Collecting joke, A robber breaks into a house to see a naked couple at it......

I'm going to start collecting highlighters

Mark my words

I'm addicted to collecting vintage Beatles albums.

I need Help.

I used to have a job collecting leaves

I was raking it in


When women get to a certain age, they start collecting cats.....

This is known as the many paws.

A police officer pulls a man over

"Licence and registration!" - the police officer says.

"Certainly, officer!", replies the civilian.

"Do you know why I pulled you over?", asks the officer.

The civilian replies: "I assume you are collecting donations for the policemans' ball."

"Sir, the police doesn't have balls.", the officer says.

There is a moment of silence, and then the officer just hands the civilian his documentation, goes back to his car and drives away.

A woman walked up to me holding a bucket

Excuse me, I'm collecting for the local swimming pool

Well it'll take you bloody ages to fill it with that

My dad had this strange obsession with collecting bottles!

Would be one way to say he's an alcoholic.

My wife and I keep on collecting 5k race t-shirts, without actually participating in the races.

It's our running joke


If you think that your microwave is collecting data and the Tv is spying on you is bad enough...

The vacuum have been gathering dirt on your for years...

People are always worried about their cell phones or microwaves spying on them. Truth is, those are not the appliances you need to be concerned about.

It's your Vacuum Cleaner that you need to be worried about....



....it's been collecting dirt on you for years.

I've decided to sell the vacuum.

It's just collecting dust.

I sold my vacuum the other day.

All it was doing was collecting dust.

Does anyone want to buy my old vacuum cleaner?

It's collecting dust.

I have started a petition to ban people from collecting autographs.

So far, I've got 15,000 signatures.

Not sure why I bought this air filter machine

It just sits there collecting dust.

My ant farm has 9 ants.

One more and I'll have to start collecting rent.

I think my neighbor is a demon. He bought a bunch of Kia's.

I think he is collecting Souls.

I've lost my job at the farm collecting eggs from chickens.

I've been laid off.

Decided to sell my Dyson…

It was collecting dust.

Do you know what the difference between hoarding and collecting is?

Presentation

Just got a new job collecting litter.

When I asked about training, they said "You'll pick it up as you go along. "

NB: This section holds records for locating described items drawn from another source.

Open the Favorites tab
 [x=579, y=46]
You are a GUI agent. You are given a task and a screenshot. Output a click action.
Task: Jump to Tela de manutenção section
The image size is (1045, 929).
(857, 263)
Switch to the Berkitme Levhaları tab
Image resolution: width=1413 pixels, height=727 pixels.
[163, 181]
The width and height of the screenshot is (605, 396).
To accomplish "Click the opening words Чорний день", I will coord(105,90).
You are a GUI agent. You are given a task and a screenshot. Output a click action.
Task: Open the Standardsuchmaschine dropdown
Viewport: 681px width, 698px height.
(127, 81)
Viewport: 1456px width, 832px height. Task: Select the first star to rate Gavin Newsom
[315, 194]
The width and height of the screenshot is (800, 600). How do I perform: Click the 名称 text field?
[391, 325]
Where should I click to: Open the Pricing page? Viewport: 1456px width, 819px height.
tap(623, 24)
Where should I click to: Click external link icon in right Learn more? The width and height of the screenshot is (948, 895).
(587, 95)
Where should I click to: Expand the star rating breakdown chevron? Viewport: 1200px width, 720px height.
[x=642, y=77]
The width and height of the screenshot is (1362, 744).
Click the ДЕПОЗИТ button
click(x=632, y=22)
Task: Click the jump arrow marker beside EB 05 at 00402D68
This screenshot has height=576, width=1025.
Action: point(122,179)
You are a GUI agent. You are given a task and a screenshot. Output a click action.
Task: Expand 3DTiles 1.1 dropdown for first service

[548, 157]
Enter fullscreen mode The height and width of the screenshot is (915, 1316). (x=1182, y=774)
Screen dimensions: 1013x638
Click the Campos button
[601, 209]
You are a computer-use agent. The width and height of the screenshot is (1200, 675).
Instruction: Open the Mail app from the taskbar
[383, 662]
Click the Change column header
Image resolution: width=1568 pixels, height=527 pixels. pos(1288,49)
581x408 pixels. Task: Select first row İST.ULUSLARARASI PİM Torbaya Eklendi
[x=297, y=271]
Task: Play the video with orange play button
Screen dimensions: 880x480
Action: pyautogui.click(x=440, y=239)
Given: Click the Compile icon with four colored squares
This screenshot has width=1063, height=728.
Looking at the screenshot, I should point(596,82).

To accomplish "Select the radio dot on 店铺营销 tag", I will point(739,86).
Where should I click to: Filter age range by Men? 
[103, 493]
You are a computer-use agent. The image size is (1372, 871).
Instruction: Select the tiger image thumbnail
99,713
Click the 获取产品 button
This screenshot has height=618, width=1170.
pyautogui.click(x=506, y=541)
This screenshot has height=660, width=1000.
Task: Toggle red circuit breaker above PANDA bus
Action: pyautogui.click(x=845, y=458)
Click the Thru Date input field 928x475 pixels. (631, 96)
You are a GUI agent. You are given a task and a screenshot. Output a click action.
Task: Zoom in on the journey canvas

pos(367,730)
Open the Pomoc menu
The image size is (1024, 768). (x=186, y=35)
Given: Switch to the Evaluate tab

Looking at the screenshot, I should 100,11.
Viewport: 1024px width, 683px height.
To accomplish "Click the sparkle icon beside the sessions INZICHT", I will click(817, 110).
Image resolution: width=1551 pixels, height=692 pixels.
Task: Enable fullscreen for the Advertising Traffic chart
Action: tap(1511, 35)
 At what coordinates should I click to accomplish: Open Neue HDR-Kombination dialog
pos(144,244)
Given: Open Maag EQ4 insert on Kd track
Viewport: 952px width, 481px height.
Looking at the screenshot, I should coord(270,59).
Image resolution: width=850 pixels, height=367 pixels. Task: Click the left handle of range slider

Two lawyers are standing in line at the bank

Two lawyers are standing in line at the bank when a gang of armed men burst in. Some of them start threatening the cashiers while two more go along the line of customers collecting watches, wallets, phones, everything.

As they get closer to the two lawyers one turns to the other and presses a wad of cash into his hand.

"Hey man, here's the $300 I owe you."

I decided to sell my Hoover

It was just collecting dust.

Just think that there are jokes based on truth that can bring down governments, or jokes which make girl laugh. Many of the collecting accumulate puns are supposed to be funny, but some can be offensive. When jokes go too far, we try to silence them and it will be great if you give us feedback every time when a joke become inappropriate.

We suggest to use only working collecting collect piadas for adults and blagues for friends. Some of the dirty witze and dark jokes are funny, but use them with caution in real life. Try to remember funny jokes you've never heard to tell your friends and will make you laugh.